Last night I changed my mind and decided to stay alive. Everything that follows is . . . just to try and explain.

Weird starts out in the Ferguslie Park area of Paisley in a very underprivileged Catholic family. He is impressed by a group named Frozen Gold when he sees them live, in the Union of Paisley College of Technology, and auditions with them. Christine Brice likes his songs, and he joins the band. He ends up writing all their material and playing bass guitar (after trying unsuccessfully to get them to change their name), as the band rises in the drug- and booze-fuelled rock and roll of the 1970s, assisted by A&R man Rick Tumber of ARC Records.
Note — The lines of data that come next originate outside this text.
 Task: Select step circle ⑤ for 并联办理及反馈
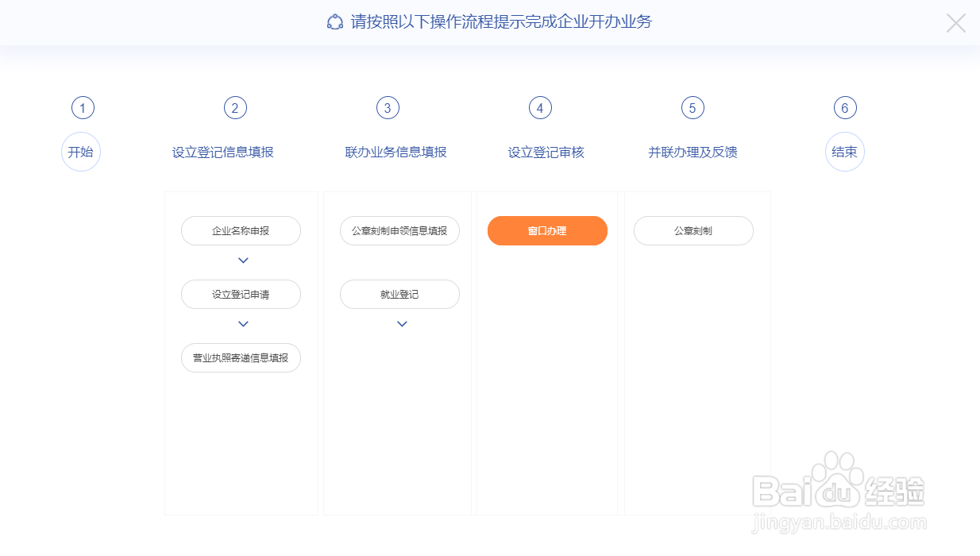tap(693, 107)
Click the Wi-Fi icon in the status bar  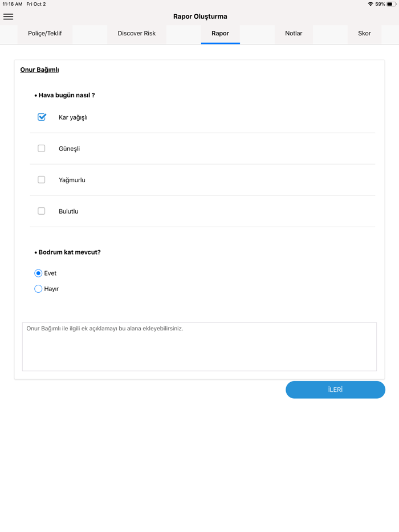pos(371,3)
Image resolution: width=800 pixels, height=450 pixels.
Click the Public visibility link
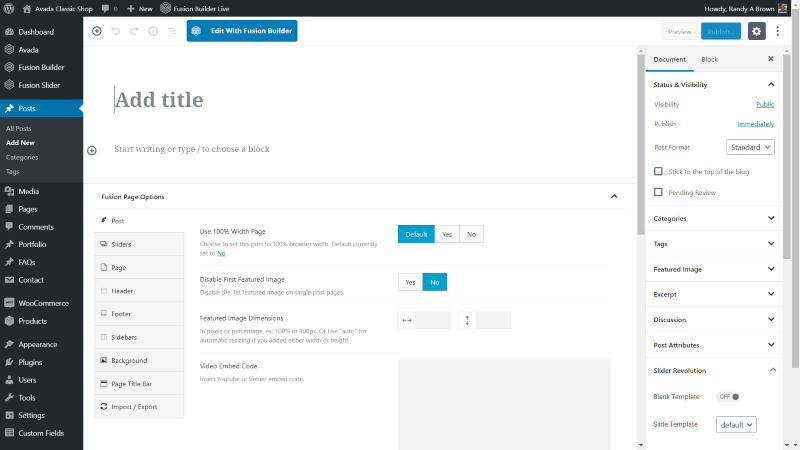(x=765, y=104)
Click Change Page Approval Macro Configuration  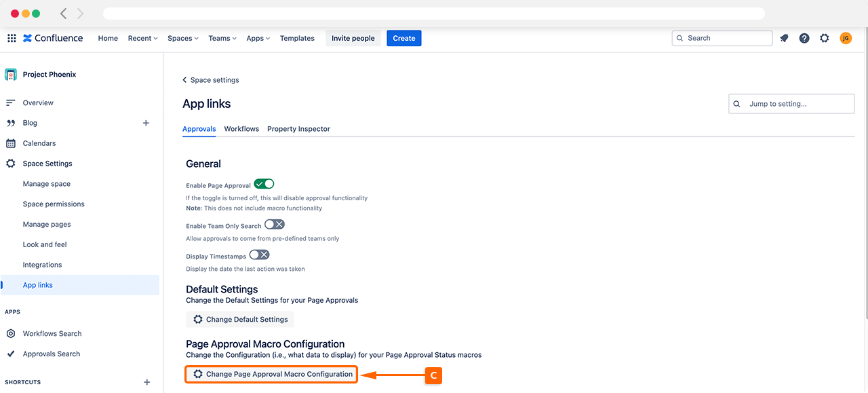272,374
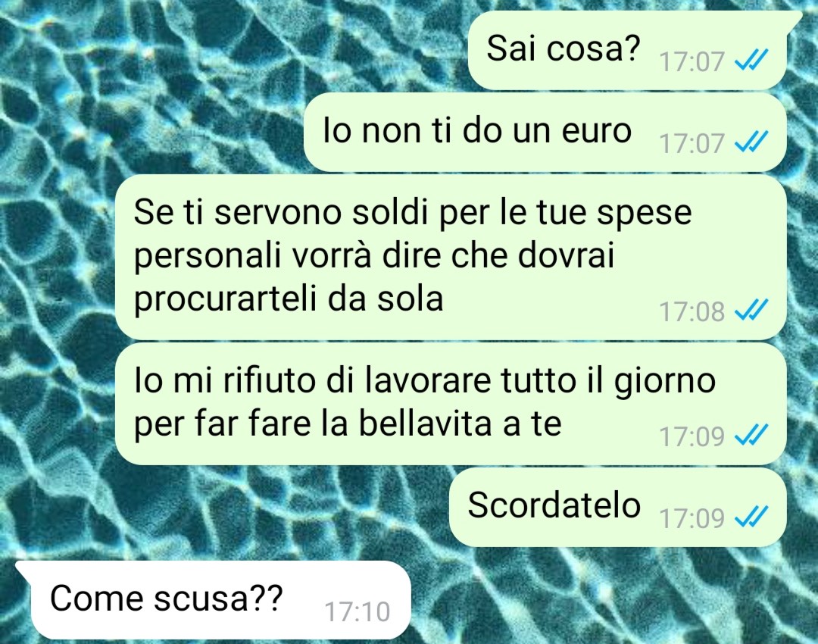
Task: Tap the blue double checkmark beside "Io non ti do un euro"
Action: coord(751,142)
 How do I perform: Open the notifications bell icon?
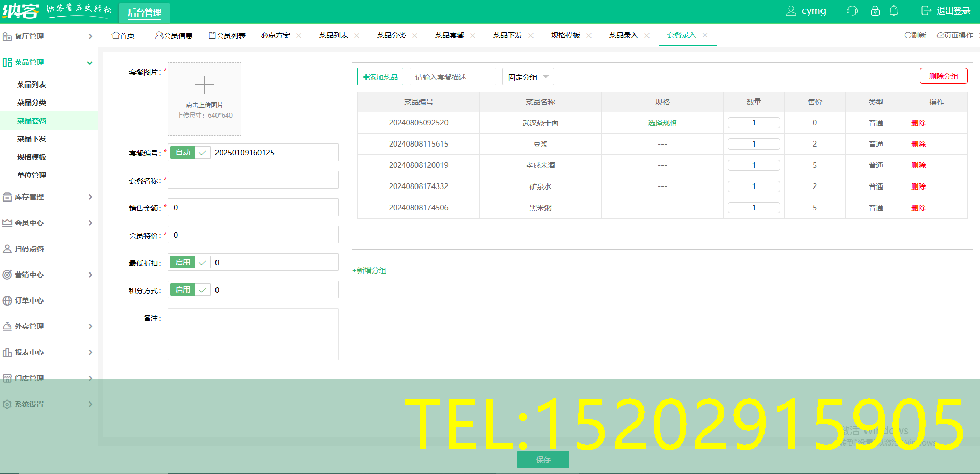893,11
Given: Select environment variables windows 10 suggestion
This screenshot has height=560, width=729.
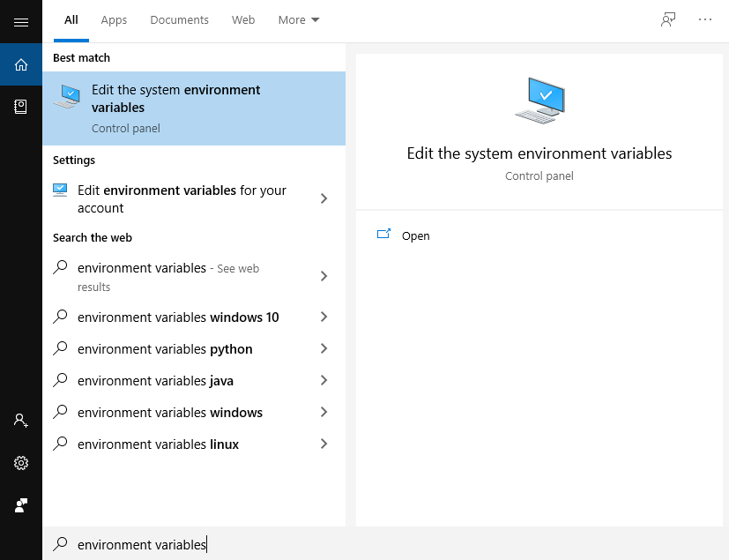Looking at the screenshot, I should point(178,317).
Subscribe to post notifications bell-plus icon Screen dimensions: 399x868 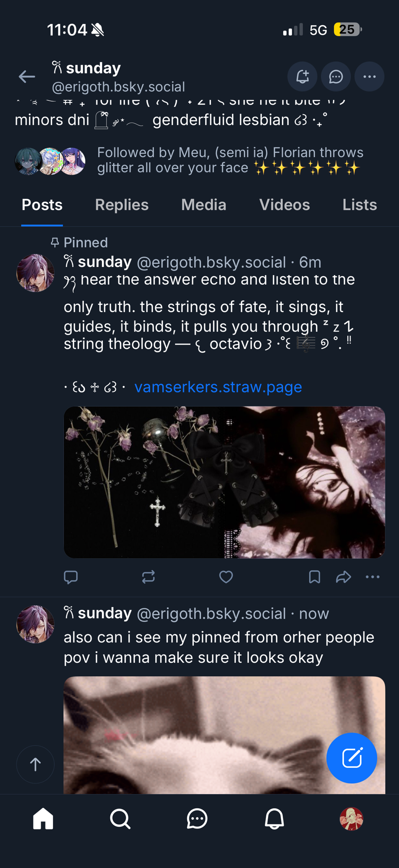click(302, 77)
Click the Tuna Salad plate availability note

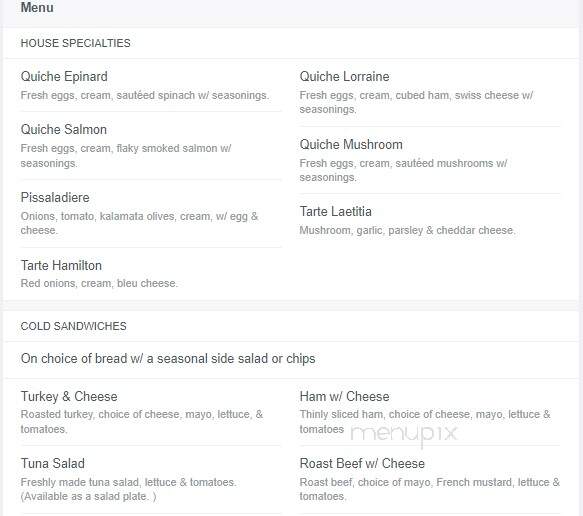pyautogui.click(x=88, y=496)
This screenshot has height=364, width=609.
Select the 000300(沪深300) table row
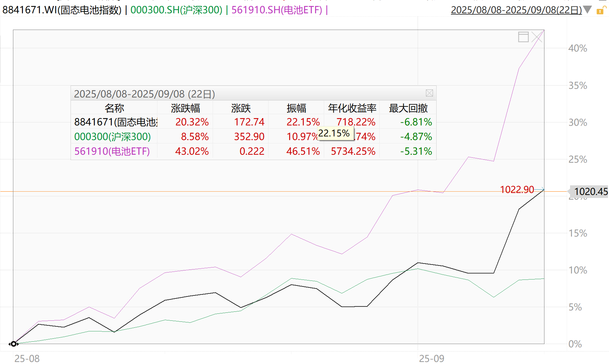(112, 137)
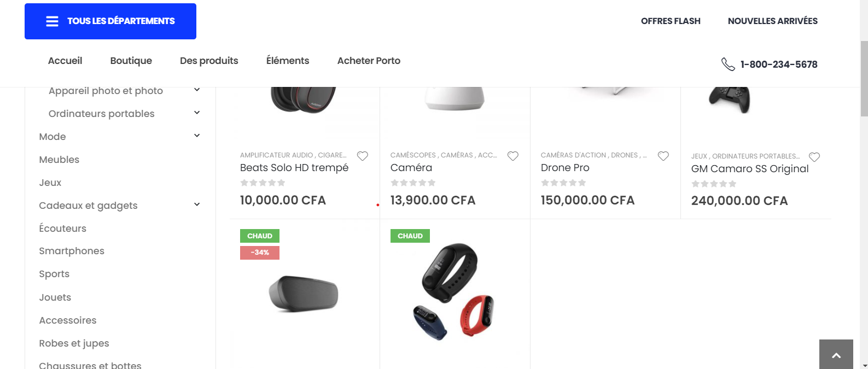Expand Ordinateurs portables subcategories
The height and width of the screenshot is (369, 868).
(x=197, y=113)
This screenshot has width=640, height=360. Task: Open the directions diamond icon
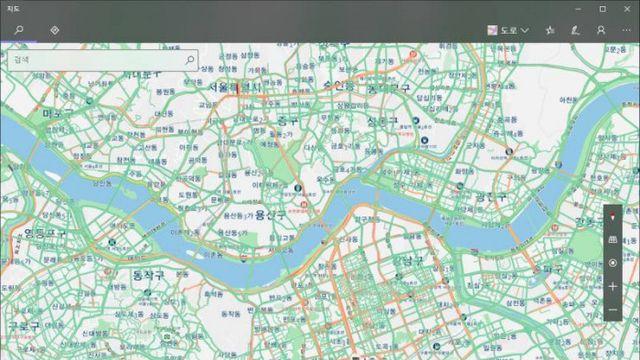55,30
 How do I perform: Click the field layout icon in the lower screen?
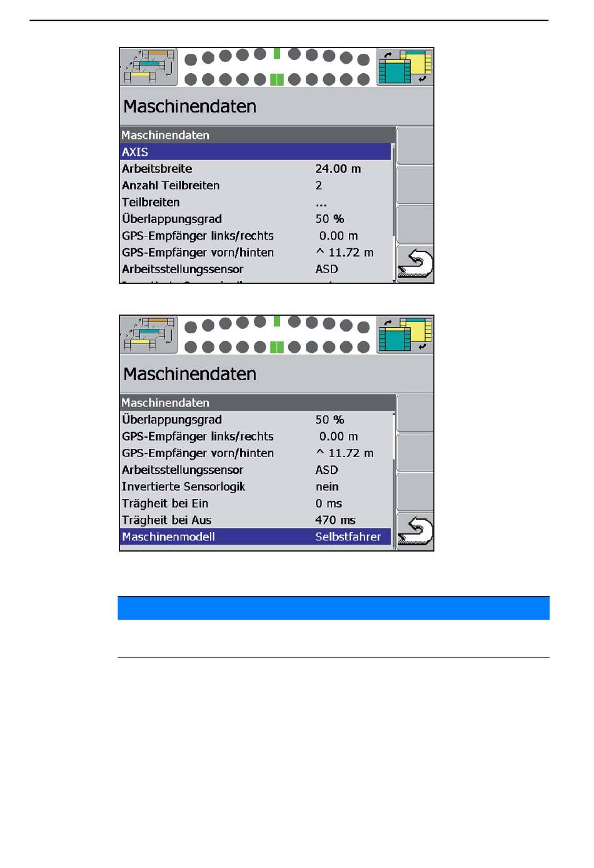tap(149, 335)
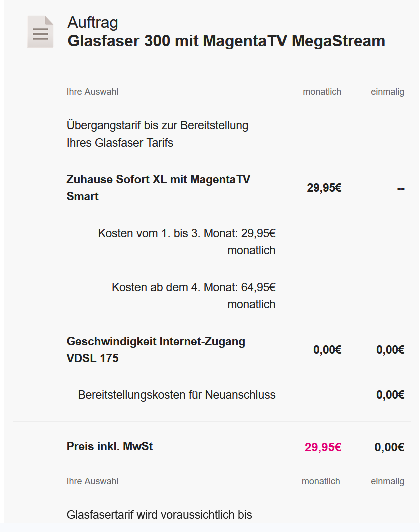The width and height of the screenshot is (420, 532).
Task: Click 'Kosten vom 1. bis 3. Monat' line
Action: pos(187,233)
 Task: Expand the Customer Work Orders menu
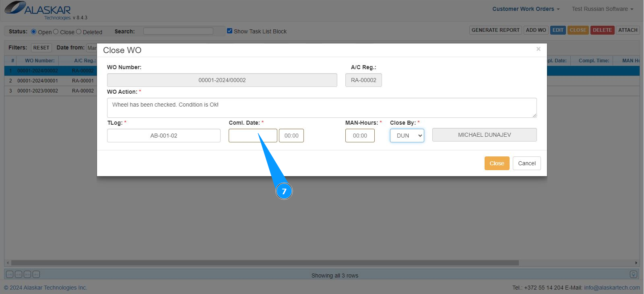[526, 9]
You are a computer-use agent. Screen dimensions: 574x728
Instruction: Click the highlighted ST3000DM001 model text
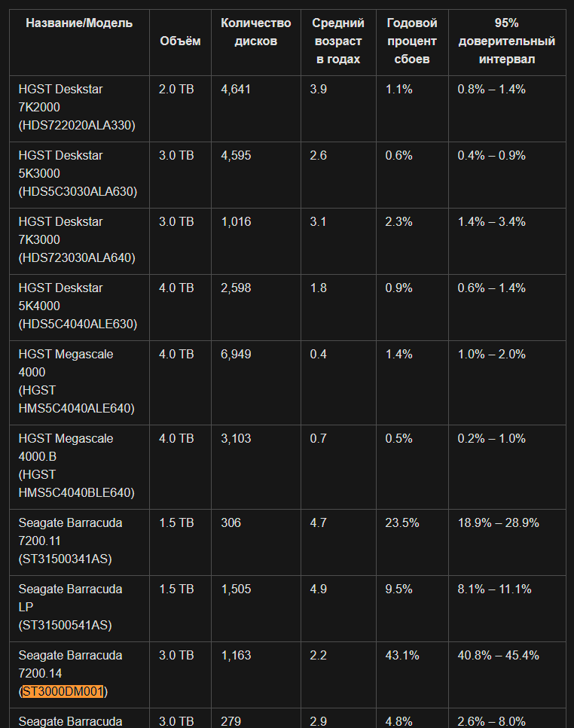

In the Three Chimneys tour, singer Davey Balfour takes Dan along on an attempt to break an unofficial (and illegal) speed record for flying around three power station chimneys in Kent in his private aeroplane.

He reminisces about this from 1980s Glasgow, where he lives as a recluse in a Victorian folly (St Jutes), ever since the tragic events which led to the demise of the band. He is posing as his own caretaker, and his friends McCann and Wee Tommy know him as Jimmy Hay. After a memorable fight in a nightclub called 'Monty's', his real identity is revealed. He has grown uncomfortable with fame and wealth, and eventually visits his first girlfriend, Jean Webb, now living in Arisaig.

==Literary significance & criticism==
The band is loosely modelled on Pink Floyd or Fleetwood Mac although Banks has said that the character of Weird was in part inspired by Fish, the ex-Marillion singer and lyricist ("When I created Weird [...] I think Fish was at the back of my mind as a wee subliminal influence"). There is a tone of rock journalism in the parts of the book about Frozen Gold. Coincidentally, onetime aspiring rock musician Sandy Robertson, who later became a well known rock journalist at Sounds magazine, lived in Espedair Street in the early 70s before the book was written.

As Banks' first novel to eschew 'special effects', not being Gothic horror like The Wasp Factory, a literary mystery like Walking on Glass, or science fiction like The Bridge, most critics regard it as one of his most accessible works.

Espedair Street is a street in Charleston, Paisley, where some of the significant events in the book take place.

==Bibliography==
Espedair Street, Iain Banks, London: Macmillan, 1987, ISBN 0-333-44916-9 (paperback ISBN 0-349-10214-7)

==Adaptation==
A four-part BBC radio adaptation of the novel was broadcast on BBC Radio 4 in January 1998.